Sadly, this isn’t the only case recently where those in the public eye have sought to 'make a point' or 'draw a line', punishing their toys instead of going after the real issue. Our friends in Mercia have suffered a lot through the incompetence of the management at the Mid-Staffordshire NHS Trust. The management clearly need to be replaced with others who are competent. Instead, Health Secretary Jeremy Hunt, taking a short break from yet more power-grabbing, announced on Tuesday that the Trust is to be dissolved and many of its services redistributed to other facilities across a wide area. So how do patients benefit from having to travel further for treatment? Haven’t they suffered enough?
Isn’t this just a smokescreen for some dodgy accountancy, like the rest of the ‘marketisation’ of health care, where treatment seems to matter less than how PFI can transform the property portfolio, at a price? And why too, incidentally, is there such a pervasive culture of fining public sector organisations when they get things wrong, leaving less money available for services, instead of pursuing the individuals who are culpable?
If there’s a problem, solve it. Don’t go after inanimate objects or blameless geography, to the detriment of our heritage or our health.
Expect the toy-punishing to increase, as London politicians look for excuses to merge poorly performing local authorities, or police, or fire services, with better-run ones. (Why assume that good will thereby influence bad, rather than the other way round?) Leaving things to the local ballot box wouldn’t satisfy their cravings to interfere. In the NHS, there isn’t a local ballot box. Just one reorganisation after another, with nothing to show for it unless you’re a management consultant. Just one more fix and it’ll work. Honest.

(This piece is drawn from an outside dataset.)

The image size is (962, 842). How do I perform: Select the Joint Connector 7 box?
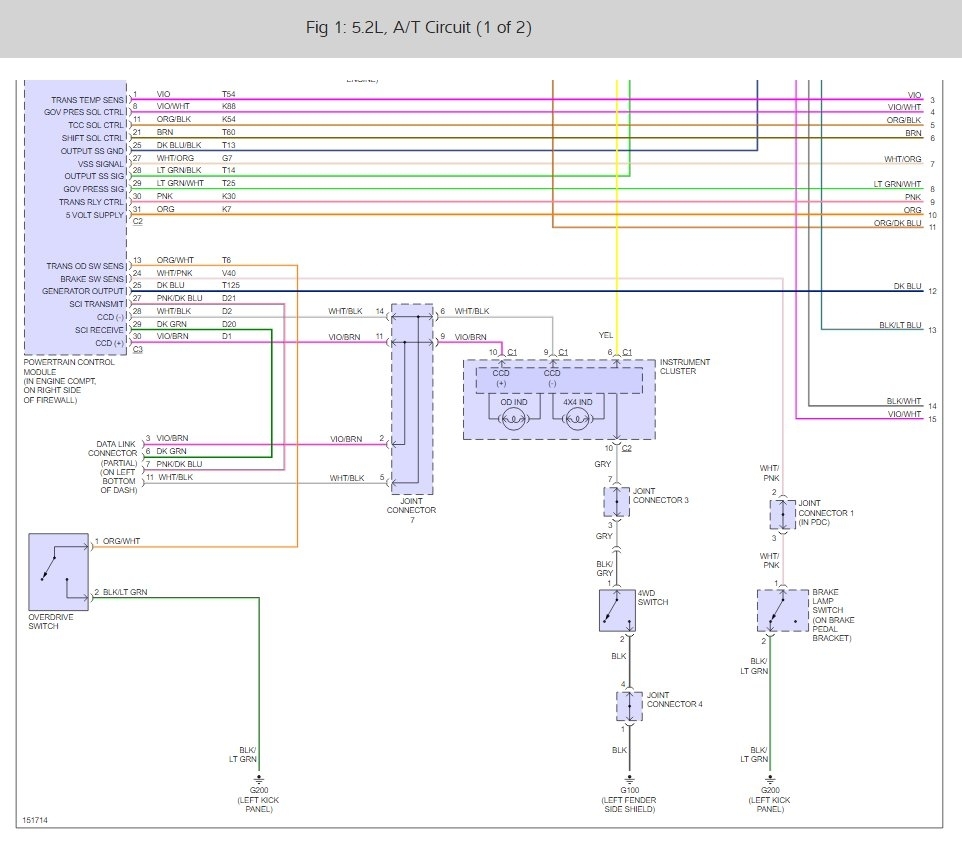coord(413,398)
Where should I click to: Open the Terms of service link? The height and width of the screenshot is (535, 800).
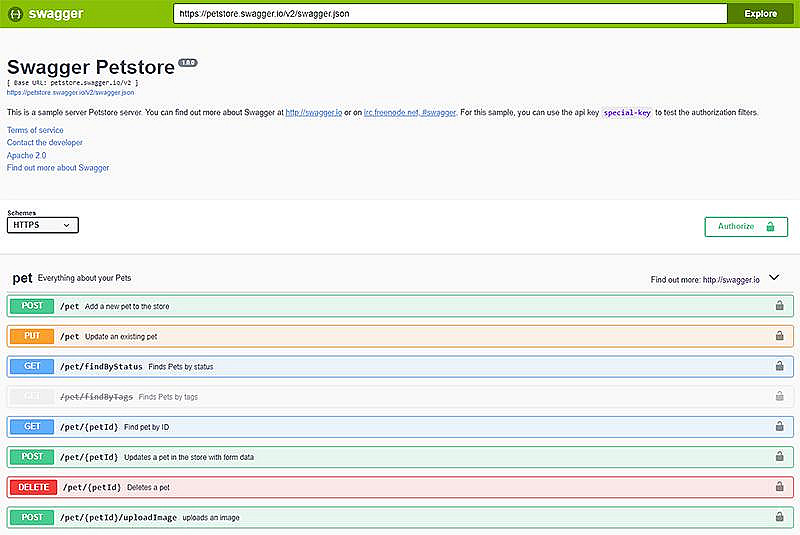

If this is what a national health service produces, micro-managed from London, why not try a regional one? In the devolved nations, London already has no say, yet the inter-operability of the service remains in place. The NHS in England was first set up on the basis of autonomous Regional Hospital Boards, so ‘back to the future’ may well be the way to go. Although it never served the whole of Wessex, the Wessex Regional Hospital Board, which 40 years ago became the Wessex Regional Health Authority, lasted 35 years in total, from 1959 to 1994. None of its successors has even lasted ten, being reorganised again in 1996, 2002, 2006 and 2013. Better luck next time.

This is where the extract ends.